Thursday, February 3, 2011

State of the Union: Restoration of Education, Part 3

By Zach Foster

This is one in a series of articles responding to issues discussed by the President in his 2011 State of the Union address.

View Part 1 or Part 2

Raising the standards and level of curriculum and re-educating the current teachers with a poor performance can only go so far in the great task of restoring classical education.  One area where credit is due to the President is in his declaration that the No Child Left Behind Act will be repealed.  This is a desperately necessary measure.  Many students have trouble at school and need tutoring, or maybe even some simple mentoring, given that many children of single parents lack a father or mother figure, and they will do fine.  Yet there are some who simply refuse to do what is expected of them at school.  In the era of No Child Left Behind, these do-nothings were allowed to graduate and go out into the real world, COMPLETELY unprepared.  Where are they now?  They have gotten nowhere.  Plainly and simply, some students need to be left behind.  They need to not be rewarded for failure.  They need the social stigma of NOT moving on with the rest of the herd so that the pure shame and horror may motivate them to change their situation.

The President said in State of the Union Address, “It is the responsibility of the family to instill the love of learning in a child.”  Never has this been more true.  The author of this article graduated from high school on the honor roll, and has attended college and is awaiting the opportunity to enter the university system.  Despite these years of education, beginning with pre-school and continuing with the university system, most of the author’s education did not come from school—rather, it came from independent study simply for the sake of learning.  The pursuit of knowledge has always been a passion of the author’s, which was instilled in him by his parents.  The one teacher that truly changed the author’s life was Jack Wood, professor of English and Advanced Rhetoric at Citrus College.  It was under Professor Wood that the author learned to write well (Professor Wood cites his own fortune in receiving a classical education).  The rest of the courses were fun, but they could easily have been done without.

Many parents in America were educated in the public school system or even the university system in the midst of their great decline.  Therefore, they have joined the ranks of the barely-skilled churned out graduates with generic degrees, like MBA, which they earned in three-or-so years of college, or after six or seven years at a community college topped off by one year of university.  Many parents today simply don’t have a love of learning, therefore their children most often don’t care to learn, but would rather spend their waking hours allowing their minds to be absorbed and sucked into a video game screen.  Combine this with the inability of many teachers to teach, and parents still wonder why their children are failing in school.

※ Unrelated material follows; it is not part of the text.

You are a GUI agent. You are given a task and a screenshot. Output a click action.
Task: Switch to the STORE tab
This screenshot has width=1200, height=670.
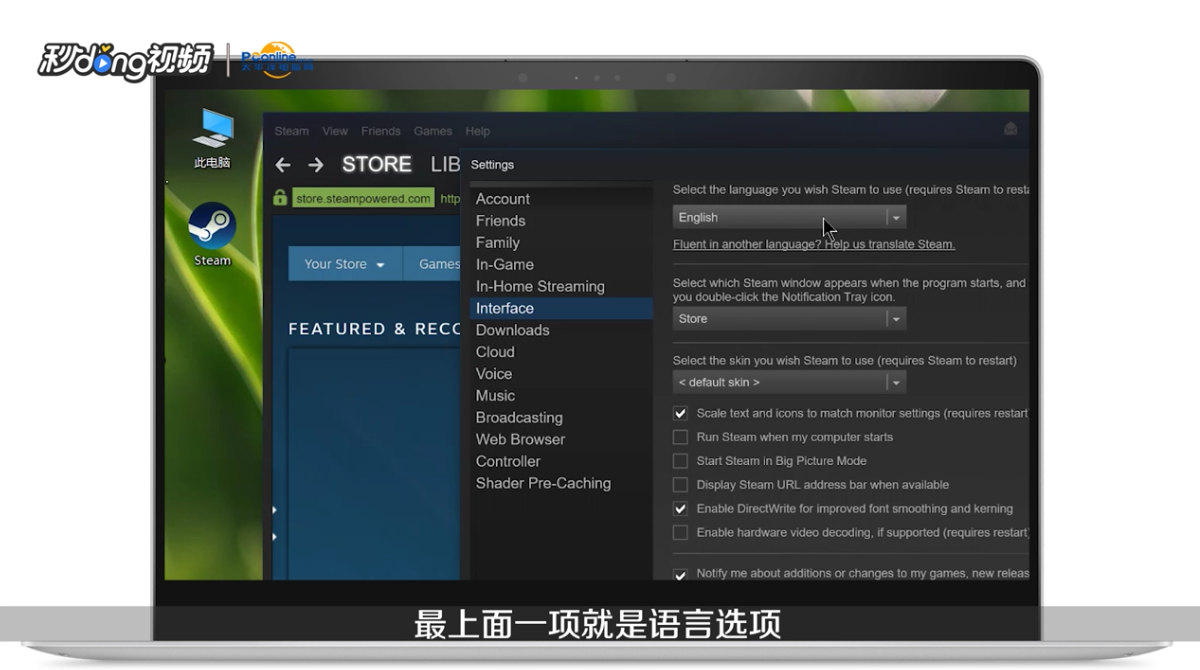click(376, 164)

Parents must teach their children to love learning, and this most often starts with a trip to the library, or the installation of a quality encyclopedia on their home computer.  Does the child like muscle cars?  Then let the parents and the child spend quality time learning fun facts about muscle cars.  Does the child enjoy military topics or playing war games?  Let them visit Grandpa who was actually at the battle of Iwo Jima, so that his story may be passed on to a receptive mind.  Is the child interested in other countries?  Then let the parents and the child see up-close images of far off lands on Google Earth.  There is an amazing world out there to be discovered, but in order to learn about it, the child must be taught by the parents to seek out knowledge.

To some it may seem awfully utopian to expect that poor-quality teachers will be reeducated, that standards and curriculum will be raised to the same integrity of fifty years ago, and that parents will snap out of their hypnosis to teach their children a love of learning.  Perhaps it is utopian—a dream.  Nonetheless, if these things don’t come to pass, America’s youth will forever be slaves to mediocrity.